Task: Return the full passage below about Richard Squires and Newfoundland, word for word.

Page extract:
————————

April is here at last. While that may mean some poor weather, try and see from Thomas Tusser’s perspective in the 16th century when he wrote: “Sweet April showers do spring May Flowers —” greenery and sun is just around the corner! But while we wait and the seasons change, let’s look at some history; the topic for this week, the marvelous country of Canada! Let’s dive right in!
You’ve probably heard of Alexander the Great, Napoleon Bonaparte or Winston Churchill before, right? These brilliant and highly impactful individuals are practically the faces of conventional history! But a great conundrum of historical preservation is the fact that so many brilliant and impactful people simply fade from mainstream awareness, or never even enter it at all.
I’d venture to say that having one’s name in a history book is not based on intelligence or virtue of character, but largely due to circumstantial collective changes. Of course the lives and sacrifices of every individual are not recorded, it’s the lucky few who become icons for the work of thousands.
So, following my little preamble, have you ever heard of Richard Squires? I definitely didn’t, and chances are you haven’t either! Regardless, he was on the minds of nearly everyone living in Newfoundland, Canada during the early 20th Century. He was their Napoleon, their Churchill, so-to-speak.

————————

Collected material:
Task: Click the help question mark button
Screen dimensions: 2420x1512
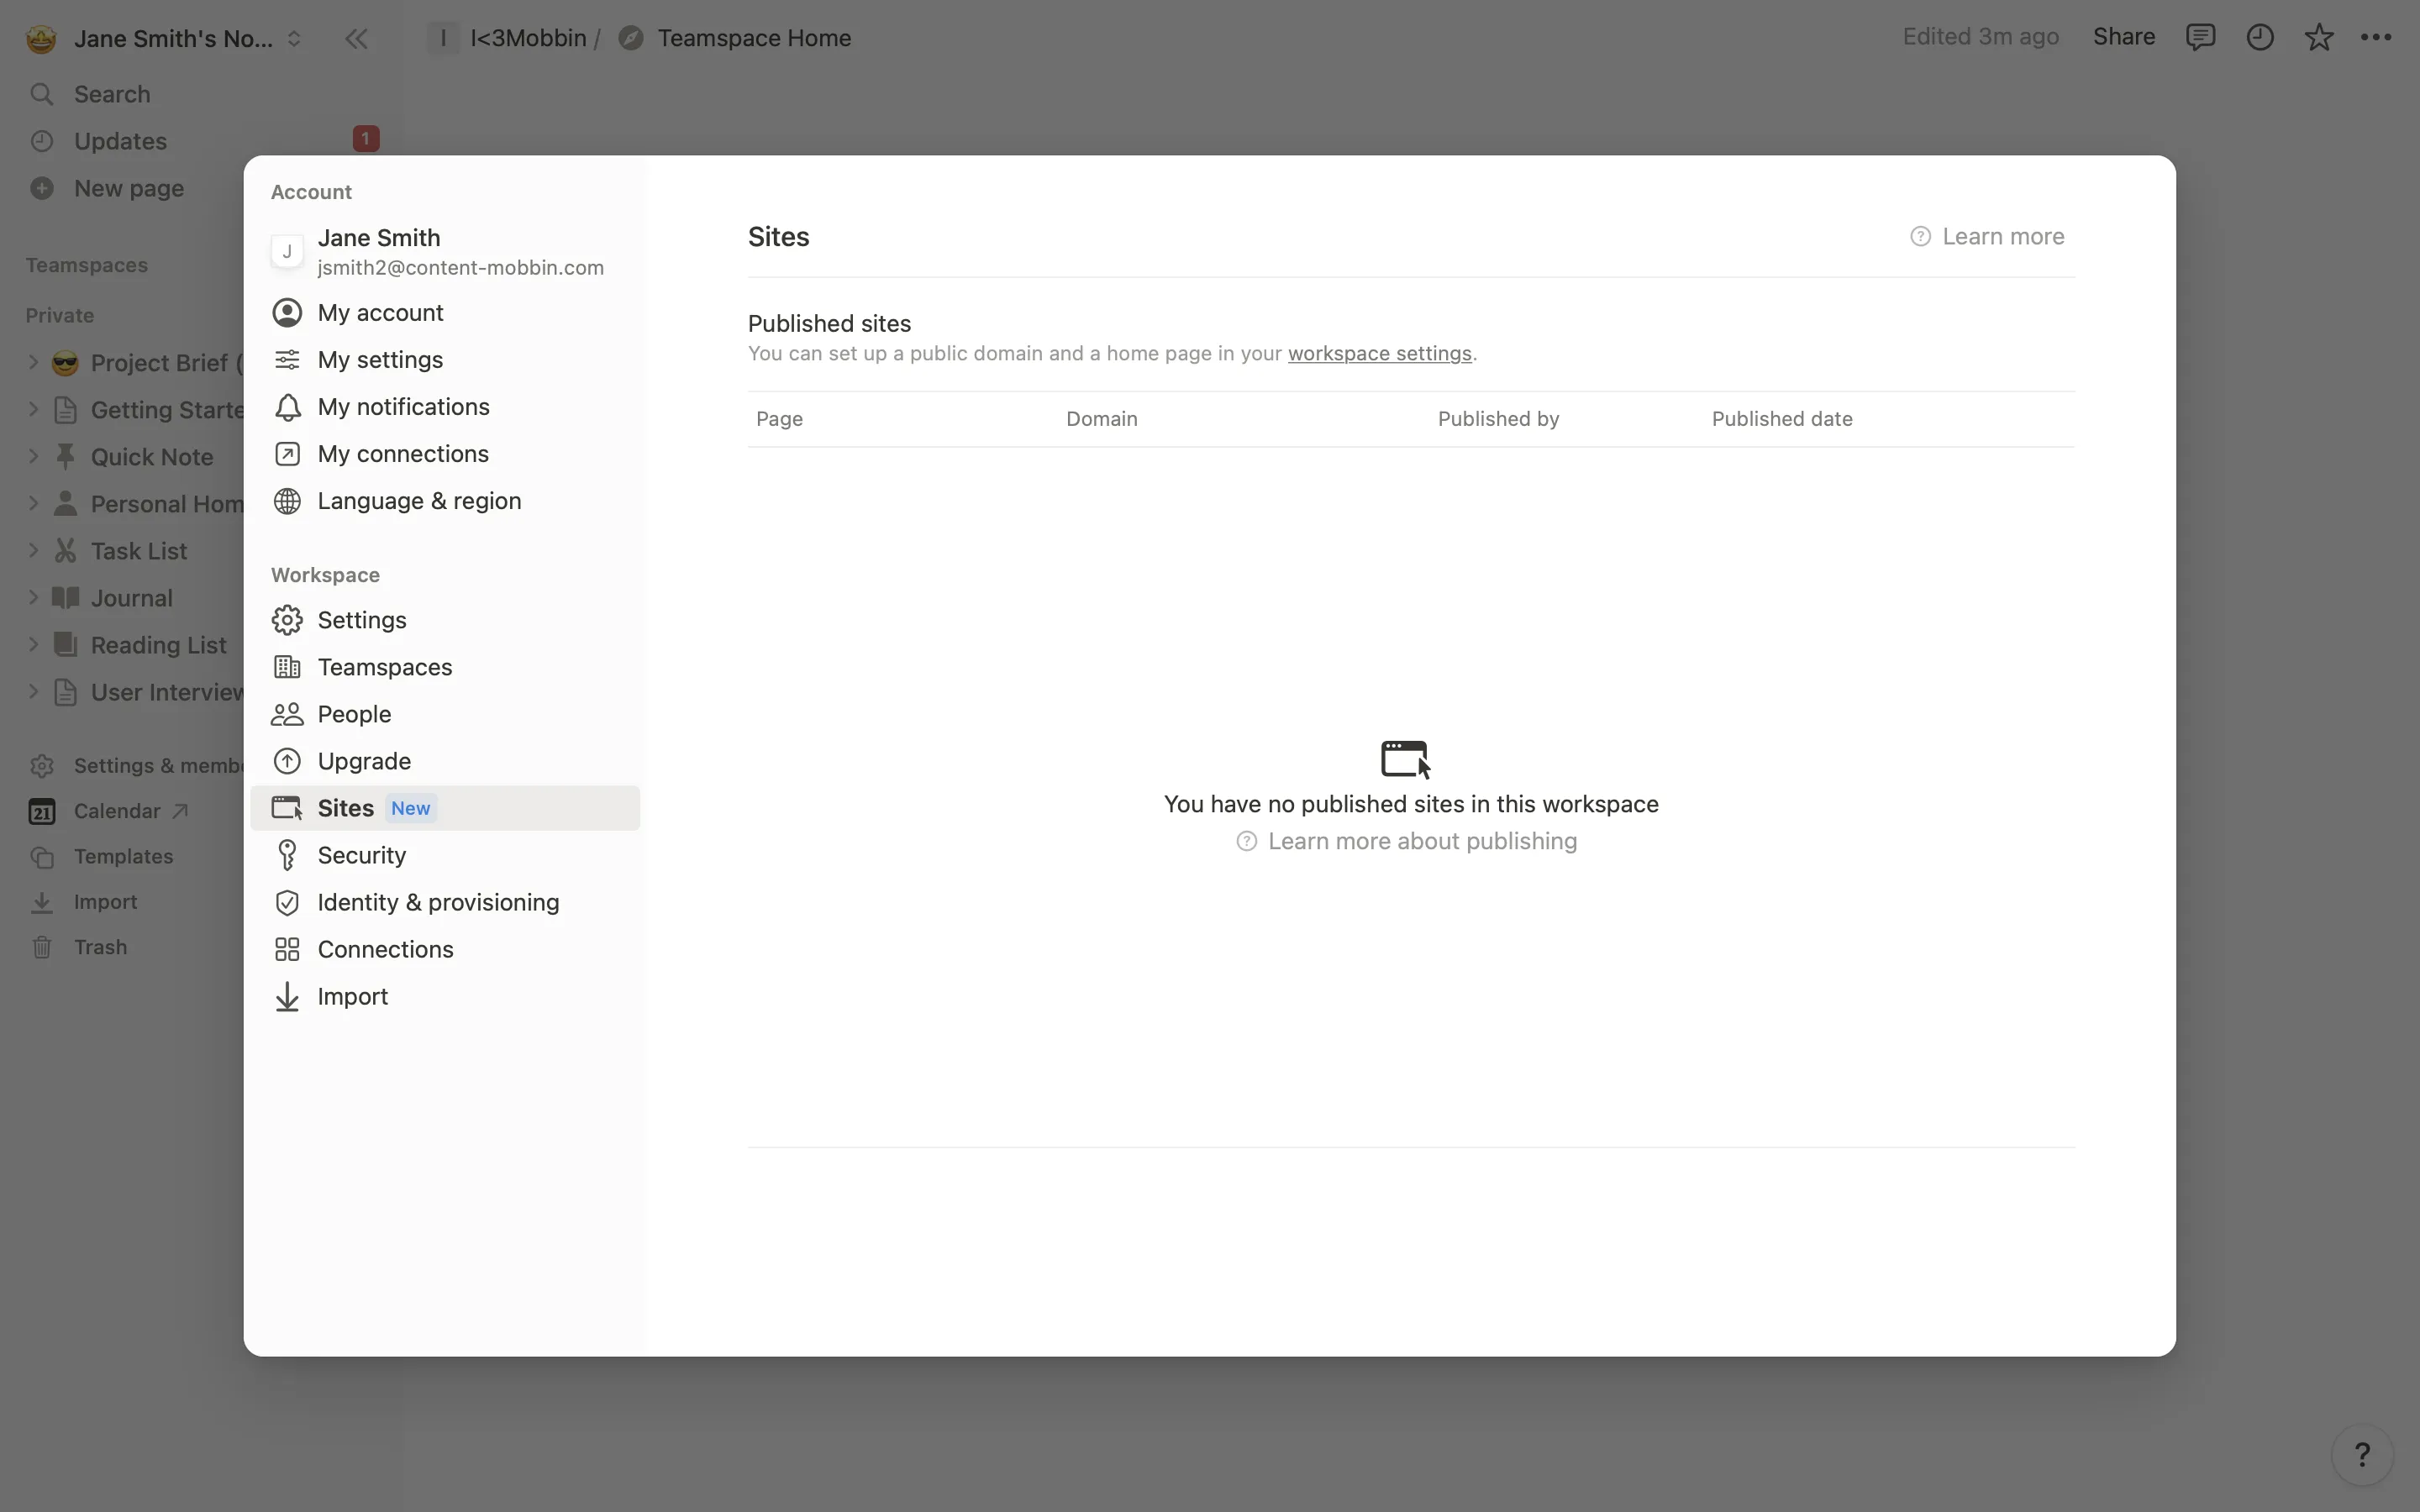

————————

Solution to the problem:
April is here at last. While that may mean some poor weather, try and see from Thomas Tusser’s perspective in the 16th century when he wrote: “Sweet April showers do spring May Flowers —” greenery and sun is just around the corner! But while we wait and the seasons change, let’s look at some history; the topic for this week, the marvelous country of Canada! Let’s dive right in!
You’ve probably heard of Alexander the Great, Napoleon Bonaparte or Winston Churchill before, right? These brilliant and highly impactful individuals are practically the faces of conventional history! But a great conundrum of historical preservation is the fact that so many brilliant and impactful people simply fade from mainstream awareness, or never even enter it at all.
I’d venture to say that having one’s name in a history book is not based on intelligence or virtue of character, but largely due to circumstantial collective changes. Of course the lives and sacrifices of every individual are not recorded, it’s the lucky few who become icons for the work of thousands.
So, following my little preamble, have you ever heard of Richard Squires? I definitely didn’t, and chances are you haven’t either! Regardless, he was on the minds of nearly everyone living in Newfoundland, Canada during the early 20th Century. He was their Napoleon, their Churchill, so-to-speak.